# Start of Entries provided
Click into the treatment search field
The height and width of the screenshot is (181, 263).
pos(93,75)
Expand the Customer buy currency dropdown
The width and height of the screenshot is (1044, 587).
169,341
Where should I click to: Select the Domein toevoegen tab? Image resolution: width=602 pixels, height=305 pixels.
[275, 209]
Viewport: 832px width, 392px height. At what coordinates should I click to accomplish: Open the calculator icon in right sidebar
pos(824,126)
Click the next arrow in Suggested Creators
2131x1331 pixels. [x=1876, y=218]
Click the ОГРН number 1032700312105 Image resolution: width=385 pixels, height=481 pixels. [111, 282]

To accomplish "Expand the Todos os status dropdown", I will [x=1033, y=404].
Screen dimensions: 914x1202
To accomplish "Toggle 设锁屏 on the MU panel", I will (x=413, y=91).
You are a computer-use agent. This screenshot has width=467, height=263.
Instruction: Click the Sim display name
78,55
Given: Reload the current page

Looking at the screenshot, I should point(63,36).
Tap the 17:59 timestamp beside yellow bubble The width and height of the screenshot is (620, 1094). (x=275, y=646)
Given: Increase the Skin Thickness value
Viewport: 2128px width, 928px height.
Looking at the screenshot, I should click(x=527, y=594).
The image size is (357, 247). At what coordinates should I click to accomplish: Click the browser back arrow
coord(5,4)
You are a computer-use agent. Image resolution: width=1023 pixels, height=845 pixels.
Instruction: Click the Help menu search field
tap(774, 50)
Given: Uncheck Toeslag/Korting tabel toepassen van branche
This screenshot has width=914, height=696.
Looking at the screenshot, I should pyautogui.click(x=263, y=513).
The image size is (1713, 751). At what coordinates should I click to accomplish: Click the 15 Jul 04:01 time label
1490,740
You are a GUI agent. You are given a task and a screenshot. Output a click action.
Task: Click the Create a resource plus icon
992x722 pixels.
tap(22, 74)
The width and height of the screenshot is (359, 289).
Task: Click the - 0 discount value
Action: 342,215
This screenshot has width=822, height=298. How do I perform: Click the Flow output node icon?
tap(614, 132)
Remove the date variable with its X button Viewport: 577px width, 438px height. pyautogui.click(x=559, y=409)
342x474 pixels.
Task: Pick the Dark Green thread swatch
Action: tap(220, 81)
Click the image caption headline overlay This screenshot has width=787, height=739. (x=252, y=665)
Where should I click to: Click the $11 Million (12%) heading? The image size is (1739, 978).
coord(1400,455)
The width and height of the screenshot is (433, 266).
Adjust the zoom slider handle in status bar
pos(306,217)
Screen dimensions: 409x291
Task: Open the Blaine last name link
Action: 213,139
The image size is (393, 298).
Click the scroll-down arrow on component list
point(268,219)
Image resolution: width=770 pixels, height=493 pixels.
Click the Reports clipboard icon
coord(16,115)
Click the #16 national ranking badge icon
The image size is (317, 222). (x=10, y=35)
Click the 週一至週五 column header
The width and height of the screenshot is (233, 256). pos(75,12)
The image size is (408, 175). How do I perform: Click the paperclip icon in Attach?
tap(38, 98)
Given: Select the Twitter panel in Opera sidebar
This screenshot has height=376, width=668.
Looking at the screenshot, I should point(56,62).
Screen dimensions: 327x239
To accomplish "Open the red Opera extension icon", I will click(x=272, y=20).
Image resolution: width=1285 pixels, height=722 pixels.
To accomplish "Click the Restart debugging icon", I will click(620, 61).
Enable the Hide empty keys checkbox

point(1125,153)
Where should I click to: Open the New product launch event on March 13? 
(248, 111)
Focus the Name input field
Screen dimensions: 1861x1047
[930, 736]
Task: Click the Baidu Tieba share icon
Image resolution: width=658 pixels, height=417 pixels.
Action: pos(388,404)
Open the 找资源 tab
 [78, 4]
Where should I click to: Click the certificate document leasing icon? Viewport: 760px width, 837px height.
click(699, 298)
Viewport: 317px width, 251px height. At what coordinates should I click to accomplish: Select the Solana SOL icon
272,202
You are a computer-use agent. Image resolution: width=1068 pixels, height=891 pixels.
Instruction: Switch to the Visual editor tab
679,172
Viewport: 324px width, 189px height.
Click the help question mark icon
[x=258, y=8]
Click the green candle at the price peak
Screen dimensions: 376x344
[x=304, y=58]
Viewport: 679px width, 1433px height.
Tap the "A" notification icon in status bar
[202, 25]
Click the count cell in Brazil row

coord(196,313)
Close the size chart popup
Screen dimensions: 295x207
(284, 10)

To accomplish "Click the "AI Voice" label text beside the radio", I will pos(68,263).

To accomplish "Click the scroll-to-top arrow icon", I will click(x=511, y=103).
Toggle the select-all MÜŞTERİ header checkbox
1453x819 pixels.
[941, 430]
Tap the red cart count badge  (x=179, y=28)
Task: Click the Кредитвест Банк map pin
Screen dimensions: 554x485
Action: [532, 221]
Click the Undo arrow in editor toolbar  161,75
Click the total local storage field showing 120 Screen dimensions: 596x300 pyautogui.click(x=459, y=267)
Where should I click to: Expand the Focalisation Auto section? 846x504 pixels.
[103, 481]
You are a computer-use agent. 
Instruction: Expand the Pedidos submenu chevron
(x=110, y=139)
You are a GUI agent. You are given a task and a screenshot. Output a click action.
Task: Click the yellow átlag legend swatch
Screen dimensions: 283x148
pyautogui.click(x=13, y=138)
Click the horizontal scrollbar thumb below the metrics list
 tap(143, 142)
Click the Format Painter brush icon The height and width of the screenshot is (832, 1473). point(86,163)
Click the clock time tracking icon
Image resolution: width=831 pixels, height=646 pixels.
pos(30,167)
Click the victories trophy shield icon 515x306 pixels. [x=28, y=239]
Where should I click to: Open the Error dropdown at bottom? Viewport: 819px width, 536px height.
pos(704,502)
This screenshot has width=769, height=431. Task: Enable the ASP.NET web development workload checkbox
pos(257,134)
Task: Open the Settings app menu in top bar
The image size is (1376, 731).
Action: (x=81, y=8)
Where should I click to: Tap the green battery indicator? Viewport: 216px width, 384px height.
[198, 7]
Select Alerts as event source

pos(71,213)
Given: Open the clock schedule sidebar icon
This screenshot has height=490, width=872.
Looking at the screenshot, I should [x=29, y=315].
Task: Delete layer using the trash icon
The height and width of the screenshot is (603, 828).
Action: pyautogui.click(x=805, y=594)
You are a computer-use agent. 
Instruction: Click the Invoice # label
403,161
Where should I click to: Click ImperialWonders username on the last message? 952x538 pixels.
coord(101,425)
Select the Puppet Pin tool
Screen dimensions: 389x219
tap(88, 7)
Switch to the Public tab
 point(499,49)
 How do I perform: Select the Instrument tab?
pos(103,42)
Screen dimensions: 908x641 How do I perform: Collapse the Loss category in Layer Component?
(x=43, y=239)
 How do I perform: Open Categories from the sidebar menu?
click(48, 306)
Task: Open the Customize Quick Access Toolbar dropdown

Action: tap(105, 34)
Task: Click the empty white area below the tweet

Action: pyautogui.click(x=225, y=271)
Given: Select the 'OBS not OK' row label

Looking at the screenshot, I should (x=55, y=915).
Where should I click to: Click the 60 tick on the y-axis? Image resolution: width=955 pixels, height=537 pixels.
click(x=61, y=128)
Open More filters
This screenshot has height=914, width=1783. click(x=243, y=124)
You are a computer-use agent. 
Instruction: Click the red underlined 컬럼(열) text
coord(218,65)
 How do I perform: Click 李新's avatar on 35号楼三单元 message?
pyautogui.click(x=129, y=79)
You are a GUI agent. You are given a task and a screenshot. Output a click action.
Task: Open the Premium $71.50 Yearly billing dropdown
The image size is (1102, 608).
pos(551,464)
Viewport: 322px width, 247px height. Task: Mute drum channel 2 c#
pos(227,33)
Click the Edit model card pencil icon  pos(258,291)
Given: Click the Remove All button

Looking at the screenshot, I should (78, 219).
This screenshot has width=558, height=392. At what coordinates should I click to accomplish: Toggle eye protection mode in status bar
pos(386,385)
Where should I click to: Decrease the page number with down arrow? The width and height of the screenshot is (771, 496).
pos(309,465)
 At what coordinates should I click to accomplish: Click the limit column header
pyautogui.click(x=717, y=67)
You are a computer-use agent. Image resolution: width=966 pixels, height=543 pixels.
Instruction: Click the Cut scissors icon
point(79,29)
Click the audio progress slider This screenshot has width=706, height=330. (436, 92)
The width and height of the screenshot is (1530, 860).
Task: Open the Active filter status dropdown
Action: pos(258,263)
# End of Entries provided
# Goal of the exercise:
Copy the records word for word, beginning at the line that contains "The image size is (1713, 751)." and ending after the line that contains "Action: tap(220, 81)".

# Solution to this problem:
The image size is (1713, 751). At what coordinates should I click to accomplish: Click the 15 Jul 04:01 time label
1490,740
You are a GUI agent. You are given a task and a screenshot. Output a click action.
Task: Click the Create a resource plus icon
992x722 pixels.
tap(22, 74)
The width and height of the screenshot is (359, 289).
Task: Click the - 0 discount value
Action: 342,215
This screenshot has width=822, height=298. How do I perform: Click the Flow output node icon?
tap(614, 132)
Remove the date variable with its X button Viewport: 577px width, 438px height. pyautogui.click(x=559, y=409)
342x474 pixels.
Task: Pick the Dark Green thread swatch
Action: tap(220, 81)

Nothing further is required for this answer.